Gastric bypass and lapband are very drastic measures, so you might be better off not doing them. But that's my fear talking.

I've lost 25 lbs over the past nearly 2 years. It's not big, but I'm hoping to keep it off. I used weight watchers - and am still on it. It changed the way I see food - I look at the food to see what I get out of the food. If it's chocolate, then I weight the pros (it's chocolate) versus the cons (unhealthy - high points). If it's healthy, there are less points, so it's an incentive to fill up on vegetables.

Cyd (http://thesweetestoccasion.blogspot.com/) has lost over 100 lbs over the past 2 or 3 years. She has posted some tips on how she lost weight - she talks about she approached it as a lifestyle change.

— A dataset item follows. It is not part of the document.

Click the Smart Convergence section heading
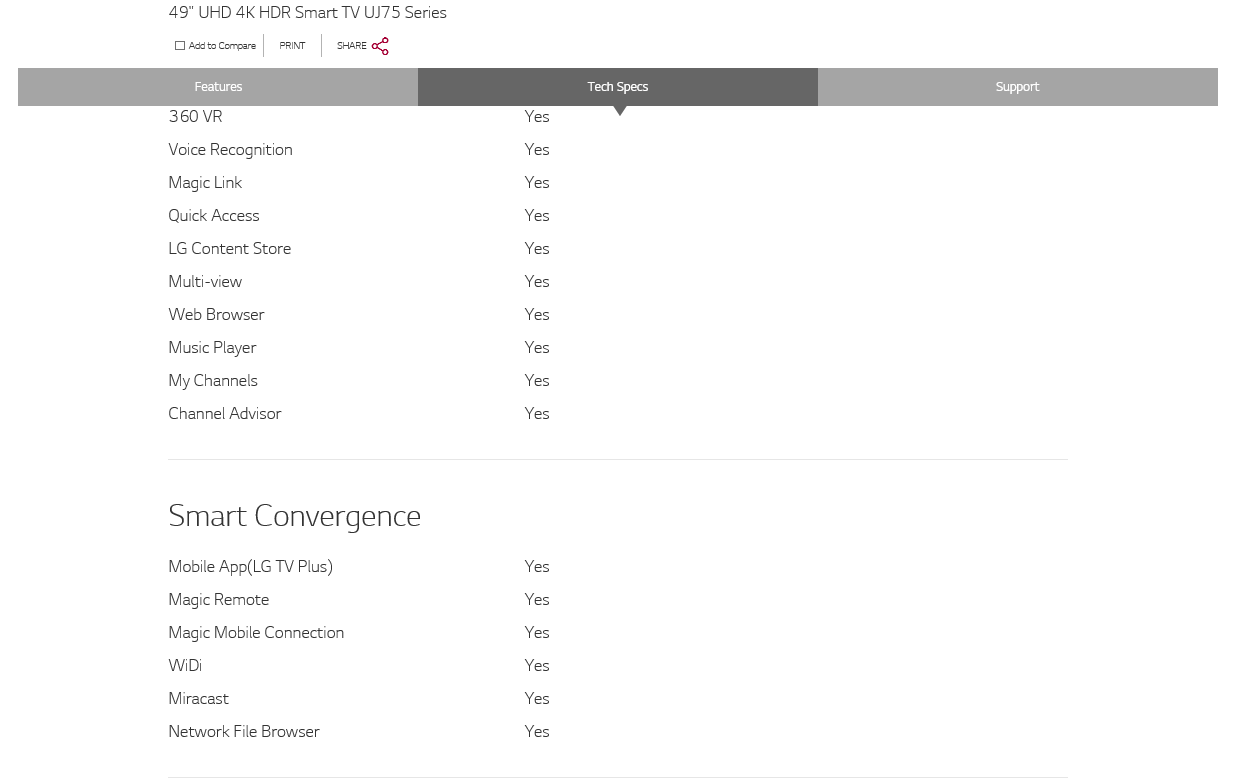Viewport: 1241px width, 783px height. pyautogui.click(x=294, y=516)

But you're right - having kids changes everything, including planning your day. Going to the gym like Cyd does is probably not an option for you, at least until the kids are a little older! So that's a challenge, I'm sure!

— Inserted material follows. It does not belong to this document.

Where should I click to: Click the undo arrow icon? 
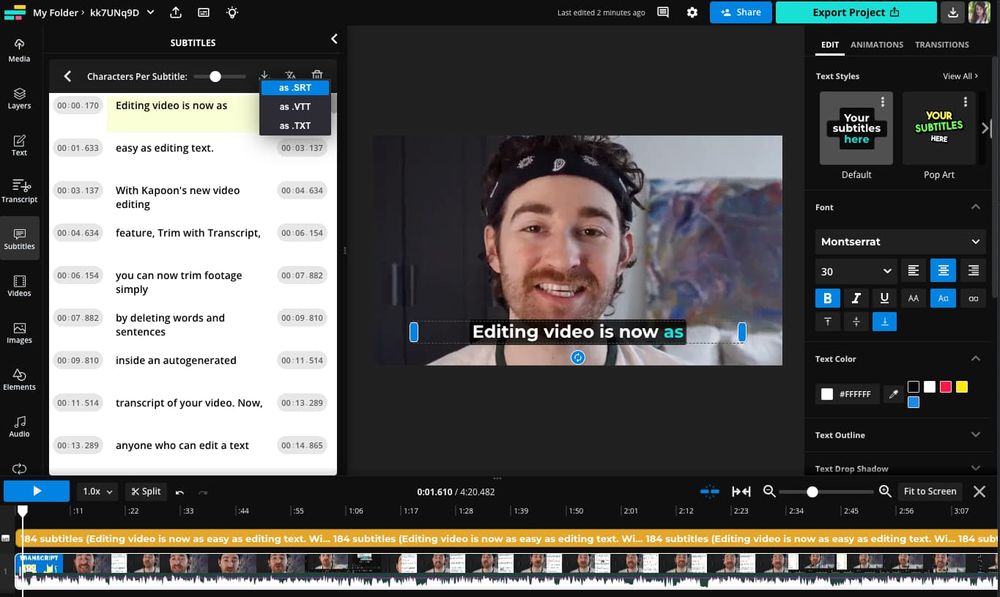(x=181, y=491)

But I say this not because "you should lose weight b/c you're a bride". I say this to remind you there is support out there, when you have time to do it!

(You wouldn't believe how many people assume I am on a diet because I'm getting married. Um, I think I look fine, thank you very much.)

Krista said...

Whew - I wrote a book. Sorry to bombard you.

Tina♥ said...

I just want to say i feel your pain. Finding a wedding gown was hell for that reason. I dont understand why sample sizes are soooooo small. I ended up buying a gown i never even got to put on, just had to hold it up to myself. Eh! I am a size 16 (though when i look in the mirror i dont see a 16, i see a pretty girl who looks a size 12 i would say) and although i continue to go to the gym as often as i can i am ok with the way i look for the most part. I have had one of my bridesmaids on numerous occasions say "are you going to try harder to lose weight before the wedding?" Which makes me want to slap her. But i look at it this way, I am greek and if you know anything about greeks we like to eat and we eat all the time. I am ok with the way i look and my fiance fell inlove with me the way i am.
I feel your pain and it was wonderfully comforting to see someone post about some of the same problems i was having.
I am not going to kill myself on a diet, so i go to the gym when i have time inbetween my 9 hour work day and 4 hours of class but i am not going to kill myself over it. I think you should do what makes you happy and what feels right to you.
<3 Good Luck!

PrintableWedding said...

Trying diets only work for so long. Get the word diet out of your head and replace it with lifestyle.